- [What you have to do] Write out the data again in full, keeping every character the same.
—————
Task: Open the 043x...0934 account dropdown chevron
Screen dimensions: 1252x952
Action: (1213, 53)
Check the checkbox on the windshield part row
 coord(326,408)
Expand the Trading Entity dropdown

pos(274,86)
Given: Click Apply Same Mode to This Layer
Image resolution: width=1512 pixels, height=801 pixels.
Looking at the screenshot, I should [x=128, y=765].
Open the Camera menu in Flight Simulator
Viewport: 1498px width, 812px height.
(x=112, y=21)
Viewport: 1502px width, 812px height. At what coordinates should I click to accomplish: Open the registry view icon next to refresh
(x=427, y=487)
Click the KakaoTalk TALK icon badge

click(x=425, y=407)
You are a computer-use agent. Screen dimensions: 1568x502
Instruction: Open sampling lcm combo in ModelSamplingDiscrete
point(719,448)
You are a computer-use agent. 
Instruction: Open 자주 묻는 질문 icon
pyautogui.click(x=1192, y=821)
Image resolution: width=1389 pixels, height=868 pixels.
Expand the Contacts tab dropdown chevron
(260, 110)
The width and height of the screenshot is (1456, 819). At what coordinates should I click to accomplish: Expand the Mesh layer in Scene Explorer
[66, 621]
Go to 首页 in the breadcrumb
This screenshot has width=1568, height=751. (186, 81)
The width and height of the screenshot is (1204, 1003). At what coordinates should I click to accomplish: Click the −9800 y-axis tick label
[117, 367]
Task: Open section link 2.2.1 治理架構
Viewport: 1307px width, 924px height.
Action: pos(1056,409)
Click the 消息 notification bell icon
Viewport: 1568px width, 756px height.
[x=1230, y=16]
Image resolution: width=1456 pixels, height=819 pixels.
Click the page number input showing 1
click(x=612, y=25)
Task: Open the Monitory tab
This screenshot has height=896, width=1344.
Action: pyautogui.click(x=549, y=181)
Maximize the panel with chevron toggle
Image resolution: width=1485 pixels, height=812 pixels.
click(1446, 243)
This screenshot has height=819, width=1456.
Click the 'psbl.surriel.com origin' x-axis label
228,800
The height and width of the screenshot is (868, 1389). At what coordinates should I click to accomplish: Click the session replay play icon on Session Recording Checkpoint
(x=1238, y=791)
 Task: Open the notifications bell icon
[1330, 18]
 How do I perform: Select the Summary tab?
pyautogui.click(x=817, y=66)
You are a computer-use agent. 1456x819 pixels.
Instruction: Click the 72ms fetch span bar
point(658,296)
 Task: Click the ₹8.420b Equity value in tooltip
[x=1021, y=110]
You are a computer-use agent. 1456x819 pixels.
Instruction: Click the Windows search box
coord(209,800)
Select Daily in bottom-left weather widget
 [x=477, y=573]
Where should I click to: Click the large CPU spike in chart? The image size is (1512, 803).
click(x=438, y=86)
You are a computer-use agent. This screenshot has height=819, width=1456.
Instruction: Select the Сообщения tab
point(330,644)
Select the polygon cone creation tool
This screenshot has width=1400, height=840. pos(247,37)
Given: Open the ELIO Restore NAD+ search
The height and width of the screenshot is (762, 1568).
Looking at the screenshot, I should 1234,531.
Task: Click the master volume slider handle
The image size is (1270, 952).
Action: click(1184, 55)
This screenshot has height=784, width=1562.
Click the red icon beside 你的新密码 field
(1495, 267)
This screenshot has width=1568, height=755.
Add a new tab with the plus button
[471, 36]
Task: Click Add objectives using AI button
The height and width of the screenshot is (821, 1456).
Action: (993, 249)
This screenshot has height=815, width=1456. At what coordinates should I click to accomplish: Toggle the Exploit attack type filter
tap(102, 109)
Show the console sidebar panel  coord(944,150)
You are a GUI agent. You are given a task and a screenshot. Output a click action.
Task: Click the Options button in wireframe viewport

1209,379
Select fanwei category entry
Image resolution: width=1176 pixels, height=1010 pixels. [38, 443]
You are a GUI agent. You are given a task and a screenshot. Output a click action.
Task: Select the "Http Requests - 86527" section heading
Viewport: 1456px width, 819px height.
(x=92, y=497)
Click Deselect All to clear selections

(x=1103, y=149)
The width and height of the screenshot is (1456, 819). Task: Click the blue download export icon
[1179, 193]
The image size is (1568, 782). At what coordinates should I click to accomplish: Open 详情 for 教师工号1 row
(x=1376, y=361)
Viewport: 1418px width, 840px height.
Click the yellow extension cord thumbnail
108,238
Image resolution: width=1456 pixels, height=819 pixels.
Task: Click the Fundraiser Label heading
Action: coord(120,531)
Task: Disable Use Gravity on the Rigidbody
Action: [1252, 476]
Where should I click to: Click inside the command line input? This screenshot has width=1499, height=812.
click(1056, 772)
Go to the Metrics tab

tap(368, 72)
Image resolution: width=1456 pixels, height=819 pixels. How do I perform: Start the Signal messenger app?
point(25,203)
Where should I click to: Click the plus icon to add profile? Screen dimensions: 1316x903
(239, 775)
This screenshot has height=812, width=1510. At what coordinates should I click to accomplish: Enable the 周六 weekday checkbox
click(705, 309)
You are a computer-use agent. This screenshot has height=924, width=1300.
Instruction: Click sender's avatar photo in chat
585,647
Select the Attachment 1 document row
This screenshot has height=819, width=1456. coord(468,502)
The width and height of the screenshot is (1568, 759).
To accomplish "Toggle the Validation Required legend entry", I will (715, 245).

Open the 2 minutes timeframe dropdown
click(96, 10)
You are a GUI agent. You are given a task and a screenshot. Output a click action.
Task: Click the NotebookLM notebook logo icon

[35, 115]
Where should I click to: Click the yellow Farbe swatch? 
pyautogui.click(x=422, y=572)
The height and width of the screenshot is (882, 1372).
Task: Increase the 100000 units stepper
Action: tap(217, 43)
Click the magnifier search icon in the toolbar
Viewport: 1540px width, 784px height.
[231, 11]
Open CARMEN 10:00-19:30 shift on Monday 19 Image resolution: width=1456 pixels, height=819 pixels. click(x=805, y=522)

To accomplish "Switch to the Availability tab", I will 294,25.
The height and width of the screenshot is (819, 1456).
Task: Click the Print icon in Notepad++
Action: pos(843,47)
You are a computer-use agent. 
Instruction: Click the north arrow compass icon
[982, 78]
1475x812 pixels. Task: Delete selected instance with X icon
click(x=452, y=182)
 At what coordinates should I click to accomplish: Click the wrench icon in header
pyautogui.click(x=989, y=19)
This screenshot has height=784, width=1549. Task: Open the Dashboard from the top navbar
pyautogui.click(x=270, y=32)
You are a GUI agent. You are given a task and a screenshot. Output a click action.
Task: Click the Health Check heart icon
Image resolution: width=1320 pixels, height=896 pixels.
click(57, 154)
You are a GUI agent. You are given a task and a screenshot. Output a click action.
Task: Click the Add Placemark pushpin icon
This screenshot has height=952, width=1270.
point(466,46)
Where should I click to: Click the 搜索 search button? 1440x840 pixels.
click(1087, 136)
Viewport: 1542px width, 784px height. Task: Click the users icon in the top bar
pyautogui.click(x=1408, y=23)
—————
- [Output below]
Task: Open the 043x...0934 account dropdown chevron
Screen dimensions: 1252x952
Action: (1213, 53)
Check the checkbox on the windshield part row
 coord(326,408)
Expand the Trading Entity dropdown

pos(274,86)
Given: Click Apply Same Mode to This Layer
Image resolution: width=1512 pixels, height=801 pixels.
Looking at the screenshot, I should [x=128, y=765].
Open the Camera menu in Flight Simulator
Viewport: 1498px width, 812px height.
(x=112, y=21)
Viewport: 1502px width, 812px height. At what coordinates should I click to accomplish: Open the registry view icon next to refresh
(x=427, y=487)
Click the KakaoTalk TALK icon badge

click(x=425, y=407)
You are a computer-use agent. Screen dimensions: 1568x502
Instruction: Open sampling lcm combo in ModelSamplingDiscrete
point(719,448)
You are a computer-use agent. 
Instruction: Open 자주 묻는 질문 icon
pyautogui.click(x=1192, y=821)
Image resolution: width=1389 pixels, height=868 pixels.
Expand the Contacts tab dropdown chevron
(260, 110)
The width and height of the screenshot is (1456, 819). At what coordinates should I click to accomplish: Expand the Mesh layer in Scene Explorer
[66, 621]
Go to 首页 in the breadcrumb
This screenshot has width=1568, height=751. (186, 81)
The width and height of the screenshot is (1204, 1003). At what coordinates should I click to accomplish: Click the −9800 y-axis tick label
[117, 367]
Task: Open section link 2.2.1 治理架構
Viewport: 1307px width, 924px height.
Action: pos(1056,409)
Click the 消息 notification bell icon
Viewport: 1568px width, 756px height.
[x=1230, y=16]
Image resolution: width=1456 pixels, height=819 pixels.
Click the page number input showing 1
click(x=612, y=25)
Task: Open the Monitory tab
This screenshot has height=896, width=1344.
Action: pyautogui.click(x=549, y=181)
Maximize the panel with chevron toggle
Image resolution: width=1485 pixels, height=812 pixels.
click(1446, 243)
This screenshot has height=819, width=1456.
Click the 'psbl.surriel.com origin' x-axis label
228,800
The height and width of the screenshot is (868, 1389). At what coordinates should I click to accomplish: Click the session replay play icon on Session Recording Checkpoint
(x=1238, y=791)
 Task: Open the notifications bell icon
[1330, 18]
 How do I perform: Select the Summary tab?
pyautogui.click(x=817, y=66)
You are a computer-use agent. 1456x819 pixels.
Instruction: Click the 72ms fetch span bar
point(658,296)
 Task: Click the ₹8.420b Equity value in tooltip
[x=1021, y=110]
You are a computer-use agent. 1456x819 pixels.
Instruction: Click the Windows search box
coord(209,800)
Select Daily in bottom-left weather widget
 [x=477, y=573]
Where should I click to: Click the large CPU spike in chart? The image size is (1512, 803).
click(x=438, y=86)
You are a computer-use agent. This screenshot has height=819, width=1456.
Instruction: Select the Сообщения tab
point(330,644)
Select the polygon cone creation tool
This screenshot has width=1400, height=840. pos(247,37)
Given: Open the ELIO Restore NAD+ search
The height and width of the screenshot is (762, 1568).
Looking at the screenshot, I should 1234,531.
Task: Click the master volume slider handle
The image size is (1270, 952).
Action: click(1184, 55)
This screenshot has height=784, width=1562.
Click the red icon beside 你的新密码 field
(1495, 267)
This screenshot has width=1568, height=755.
Add a new tab with the plus button
[471, 36]
Task: Click Add objectives using AI button
The height and width of the screenshot is (821, 1456).
Action: (993, 249)
This screenshot has height=815, width=1456. At what coordinates should I click to accomplish: Toggle the Exploit attack type filter
tap(102, 109)
Show the console sidebar panel  coord(944,150)
You are a GUI agent. You are given a task and a screenshot. Output a click action.
Task: Click the Options button in wireframe viewport

1209,379
Select fanwei category entry
Image resolution: width=1176 pixels, height=1010 pixels. [38, 443]
You are a GUI agent. You are given a task and a screenshot. Output a click action.
Task: Select the "Http Requests - 86527" section heading
Viewport: 1456px width, 819px height.
(x=92, y=497)
Click Deselect All to clear selections

(x=1103, y=149)
The width and height of the screenshot is (1456, 819). Task: Click the blue download export icon
[1179, 193]
The image size is (1568, 782). At what coordinates should I click to accomplish: Open 详情 for 教师工号1 row
(x=1376, y=361)
Viewport: 1418px width, 840px height.
Click the yellow extension cord thumbnail
108,238
Image resolution: width=1456 pixels, height=819 pixels.
Task: Click the Fundraiser Label heading
Action: coord(120,531)
Task: Disable Use Gravity on the Rigidbody
Action: [1252, 476]
Where should I click to: Click inside the command line input? This screenshot has width=1499, height=812.
click(1056, 772)
Go to the Metrics tab

tap(368, 72)
Image resolution: width=1456 pixels, height=819 pixels. How do I perform: Start the Signal messenger app?
point(25,203)
Where should I click to: Click the plus icon to add profile? Screen dimensions: 1316x903
(239, 775)
This screenshot has height=812, width=1510. At what coordinates should I click to accomplish: Enable the 周六 weekday checkbox
click(705, 309)
You are a computer-use agent. This screenshot has height=924, width=1300.
Instruction: Click sender's avatar photo in chat
585,647
Select the Attachment 1 document row
This screenshot has height=819, width=1456. coord(468,502)
The width and height of the screenshot is (1568, 759).
To accomplish "Toggle the Validation Required legend entry", I will (715, 245).

Open the 2 minutes timeframe dropdown
click(96, 10)
You are a GUI agent. You are given a task and a screenshot. Output a click action.
Task: Click the NotebookLM notebook logo icon

[35, 115]
Where should I click to: Click the yellow Farbe swatch? 
pyautogui.click(x=422, y=572)
The height and width of the screenshot is (882, 1372).
Task: Increase the 100000 units stepper
Action: tap(217, 43)
Click the magnifier search icon in the toolbar
Viewport: 1540px width, 784px height.
[231, 11]
Open CARMEN 10:00-19:30 shift on Monday 19 Image resolution: width=1456 pixels, height=819 pixels. click(x=805, y=522)

To accomplish "Switch to the Availability tab", I will 294,25.
The height and width of the screenshot is (819, 1456).
Task: Click the Print icon in Notepad++
Action: pos(843,47)
You are a computer-use agent. 
Instruction: Click the north arrow compass icon
[982, 78]
1475x812 pixels. Task: Delete selected instance with X icon
click(x=452, y=182)
 At what coordinates should I click to accomplish: Click the wrench icon in header
pyautogui.click(x=989, y=19)
This screenshot has height=784, width=1549. Task: Open the Dashboard from the top navbar
pyautogui.click(x=270, y=32)
You are a GUI agent. You are given a task and a screenshot. Output a click action.
Task: Click the Health Check heart icon
Image resolution: width=1320 pixels, height=896 pixels.
click(57, 154)
You are a GUI agent. You are given a task and a screenshot. Output a click action.
Task: Click the Add Placemark pushpin icon
This screenshot has height=952, width=1270.
point(466,46)
Where should I click to: Click the 搜索 search button? 1440x840 pixels.
click(1087, 136)
Viewport: 1542px width, 784px height. Task: Click the users icon in the top bar
pyautogui.click(x=1408, y=23)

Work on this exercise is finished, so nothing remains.